President Franklin D. Roosevelt's Armistice Day Address
Before the Tomb of the Unknown Soldier

November 11, 1940

Note: Armistice Day is now known as Veterans Day.

On this day which commemorates the end of fighting between human beings in a world war, it is permissible for me to search back in the history of civilization, in order to visualize important trends.

On the Great Seal of the United States, which, for a century and a half, has reposed in the loving care of a long line of Secretaries of the State, appears these words: "Novus Ordo Seclorum" which means: "A New Order of the Ages."

But in the scheme of civilization from which ours descends, I suppose we can properly recognize that in 2500 years there have been only a few "New Orders" in the development of human living under a thing called government.

Without question, the philosophy of orderly government, in which the governed had some voice in civilized society, goes back to the days of ancient Greece.

We must remember, however, that while the philosophy of democracy was first expressed in words and on paper, the practice of it was by no means consistent, and was confined to a relatively small number of human beings, and to a relatively small geographical area.

We come to the Age of Rome – an age of a strange admixture of elections and laws and military conquest and personal dictatorship.

It was an age which extended the civilization of the period to the greater part of the then known world. It was an age which forced its own conception of laws and way of life on millions of less civilized people, who previously had lived under tribal custom of centralized direction.

With Rome's collapse and the overrunning of Europe by vast population movements from farther east, orderly progress deteriorated, and the sword drove learning into hiding.

That dark period could hardly be called an Age, because it was an interim between Ages.

Then, with the reawakening of a thousand years ago, with the crusades, the feudal system, the guilds, the kings and the renaissance, that Age which immediately preceded our own was born and grew and flourished.

That was an era of enormous distinction – arts and literature and education and exploration – marching armies, barons, and empires.

Human security was still non-existent. Democracy was not permitted.

Toward its close, however, the appearance of tiny movements in tiny places, led by tiny people, forecast the next vast step forward – the era of 1776 – the Age in which, thank God, we still live. Those beginnings originated, it is true, in the old world – among the philosophers, among the seekers of many kinds of freedom forbidden by those who governed.

There, by processes of trial and error, democracy as it has since been accepted in so many lands, had its birth and its training. We must accept that as fact because, fundamentally, nothing like it had ever existed before.

There came into being the first far-flung government in all the world whose cardinal principle was democracy – the United States of America.

With the gaining of our political freedom came the conflict between the point of view of Alexander Hamilton, sincerely believing in the superiority of government by a small group of public-spirited and usually wealthy citizens, and the point of view of Thomas Jefferson, an advocate of government by representatives of the people, an advocate of the universal right of free thought, free personal living, free religion, free expression of opinion and, above all, the right of free universal suffrage.

The New Order spread into almost every part of the civilized world.
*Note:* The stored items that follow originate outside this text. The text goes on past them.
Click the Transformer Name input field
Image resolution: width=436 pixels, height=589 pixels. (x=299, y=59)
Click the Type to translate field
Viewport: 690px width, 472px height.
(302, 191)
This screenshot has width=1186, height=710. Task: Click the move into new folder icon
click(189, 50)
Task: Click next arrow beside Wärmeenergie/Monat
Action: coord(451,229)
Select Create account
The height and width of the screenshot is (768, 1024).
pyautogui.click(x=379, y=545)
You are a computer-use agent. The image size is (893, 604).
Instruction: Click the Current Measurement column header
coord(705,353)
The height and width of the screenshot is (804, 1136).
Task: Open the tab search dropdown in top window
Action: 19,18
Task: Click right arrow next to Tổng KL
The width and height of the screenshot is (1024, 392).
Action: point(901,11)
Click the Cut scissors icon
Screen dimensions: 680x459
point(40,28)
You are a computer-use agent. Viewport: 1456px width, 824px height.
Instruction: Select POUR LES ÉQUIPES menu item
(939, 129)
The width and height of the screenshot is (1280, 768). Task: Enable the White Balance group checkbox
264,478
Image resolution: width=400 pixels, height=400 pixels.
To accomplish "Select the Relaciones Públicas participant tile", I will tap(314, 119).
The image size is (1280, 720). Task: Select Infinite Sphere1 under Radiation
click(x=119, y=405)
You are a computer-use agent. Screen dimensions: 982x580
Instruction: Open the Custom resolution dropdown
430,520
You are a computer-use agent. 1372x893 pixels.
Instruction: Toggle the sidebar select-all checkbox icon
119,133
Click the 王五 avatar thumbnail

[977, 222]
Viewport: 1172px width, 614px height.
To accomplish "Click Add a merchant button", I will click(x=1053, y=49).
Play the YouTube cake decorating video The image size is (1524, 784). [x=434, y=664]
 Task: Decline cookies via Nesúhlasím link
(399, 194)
It spread in many forms – and over the next century almost all peoples had acquired some form of popular expression of opinion, some form of elections, of franchises, of the right to be heard.

The Americas and the British Isles led the world in spreading the gospel of democracy among peoples great and small, and the world as a whole felt, with much right, that it had discarded feudalism, conquest, and dictatorship.

People felt that way until 1914, when a definite effort was made in a part of the world to destroy this existing "New Order of the Ages" – to destroy it after its relatively short trial, and to substitute for it the doctrine that might makes right.

A hundred years from now, historians will say rightly that the world war preserved the "New Order of the Ages" for at least a whole generation.

I, for one, do not believe that the era of democracy in human affairs can or will be snuffed out in our lifetime. I, for one, do not believe that the world will revert to a modern form of ancient slavery, or to controls vested in modern feudalism, or modern emperors, or modern dictators, or modern oligarchs in these days. The very people under iron heels will themselves rebel.

We, alive today, live and think in terms of our grandparents, and our own parents, and ourselves, and our children – yes, and our grandchildren.

We, alive today – not in the existent democracies alone, but also among the populations of the smaller nations already overrun – are thinking in the larger terms of the maintenance of the "New Order" to which we have been accustomed, and in which we intend to continue.

We recognize certain facts of 1940 which did not exist in 1918 – a need for the elimination of aggressive armaments – a need for the breaking down of barriers in a more closely knitted world – a need for restoring honor in the written and spoken word.

We recognize that the processes of democracy must be greatly improved, in order that we may attain those purposes.